In order to study the importance of the country variable as a confounder, raw neuropsychological scores were adjusted using the available confounder variables related to neuropsychological performance in children, such as sex, breast-feeding, type of delivery, maternal age, gestational age, maternal educational level and smoking. After adjusting for these confounders, the country became the main predictor in most of the neuropsychological variables for raw data (Table 4).

Table 4 Raw and imputed data from ordered logistic regression of the different tests performed in the NUTRIMENTHE children with the available confounders from six European countriesFootnote (Coefficients of the ordered logistic regression model for imputed data and 95 % confidence intervals)

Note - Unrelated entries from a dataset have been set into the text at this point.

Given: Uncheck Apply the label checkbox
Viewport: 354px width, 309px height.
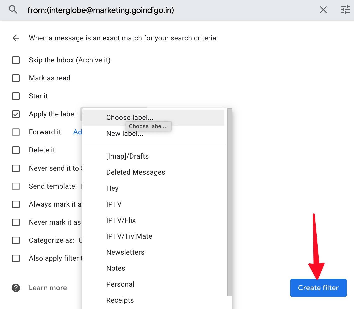Looking at the screenshot, I should click(16, 114).
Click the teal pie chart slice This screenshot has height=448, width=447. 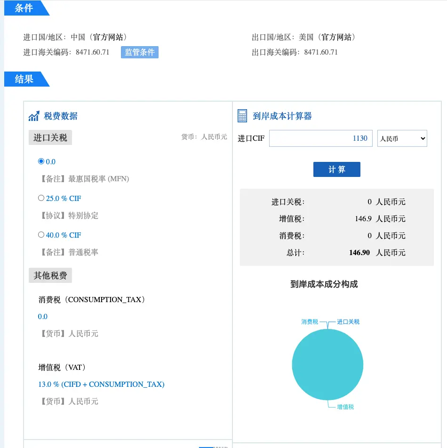pos(327,365)
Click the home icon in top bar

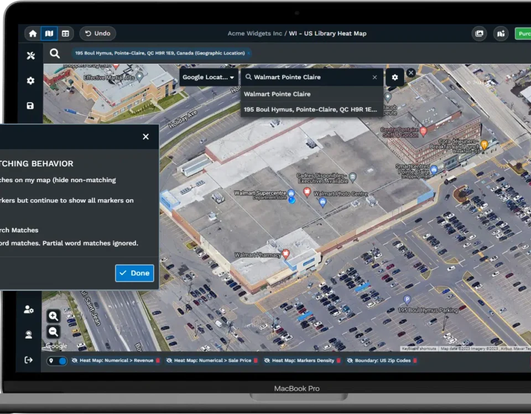coord(33,34)
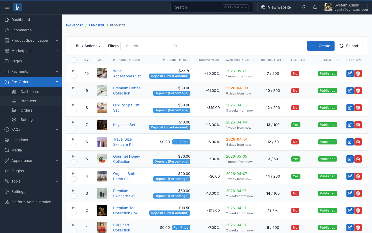This screenshot has height=233, width=372.
Task: Click the globe View website button
Action: tap(276, 7)
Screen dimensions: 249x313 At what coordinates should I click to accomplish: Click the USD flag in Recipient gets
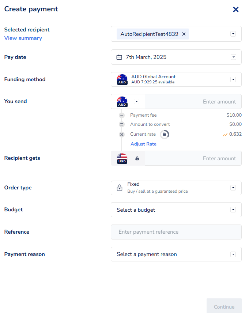click(x=122, y=158)
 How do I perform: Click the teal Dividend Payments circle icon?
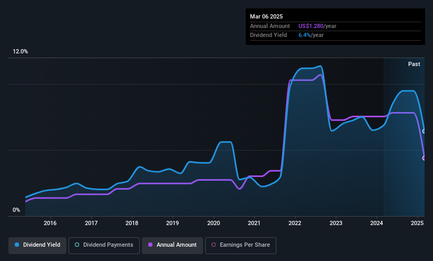click(x=77, y=245)
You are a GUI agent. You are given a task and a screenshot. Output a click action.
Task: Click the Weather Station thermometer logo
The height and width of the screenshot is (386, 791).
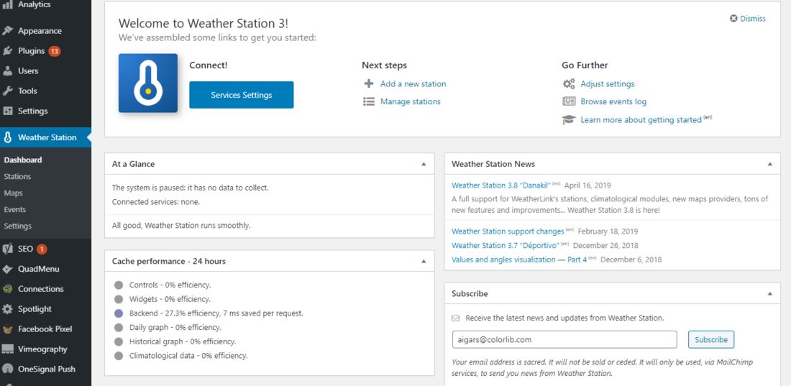coord(148,83)
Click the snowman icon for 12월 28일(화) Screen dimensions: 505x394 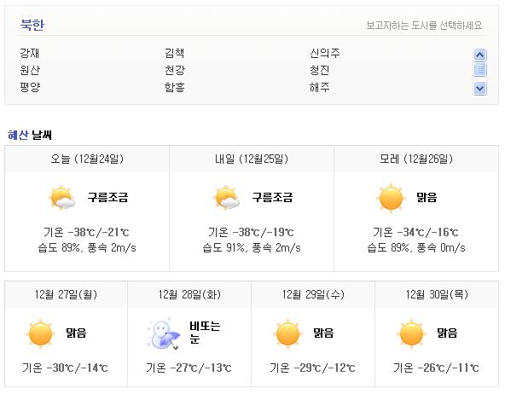(163, 333)
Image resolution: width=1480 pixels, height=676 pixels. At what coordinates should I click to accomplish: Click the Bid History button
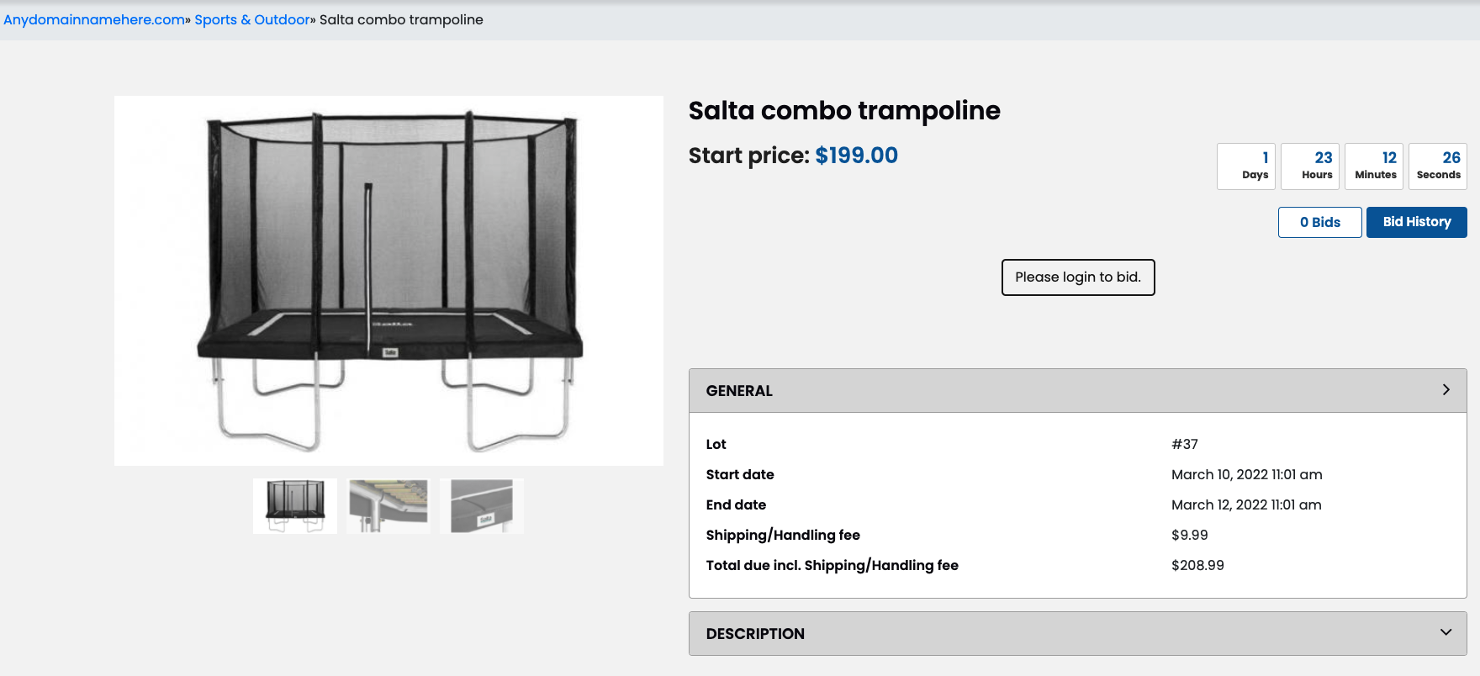pyautogui.click(x=1416, y=222)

SDMT, Symbol Digit Modalities Test (total hits); DH, Dominant Hand; NDH, Non-Dominant Hand; HVOT, Hooper Visual Organization Test (total hits); CT, Cancellation Test (total hits); CPT BL7, Continuous Performance Test (total hits), Block 7; OMI, omissions; ROT, Recall of Object Test (immediate and delayed recalled pictures); RAVLT, Rey Auditory Verbal Learning Test (recalled words in trial 1, trial 1–5 and delayed (hits)); K-ABC-II, Matrix Analogies Test (total hits); CCTT, Children’s Colors Trail Test (time part 1 (s)); HDT, Hungry Donkey Task (total score).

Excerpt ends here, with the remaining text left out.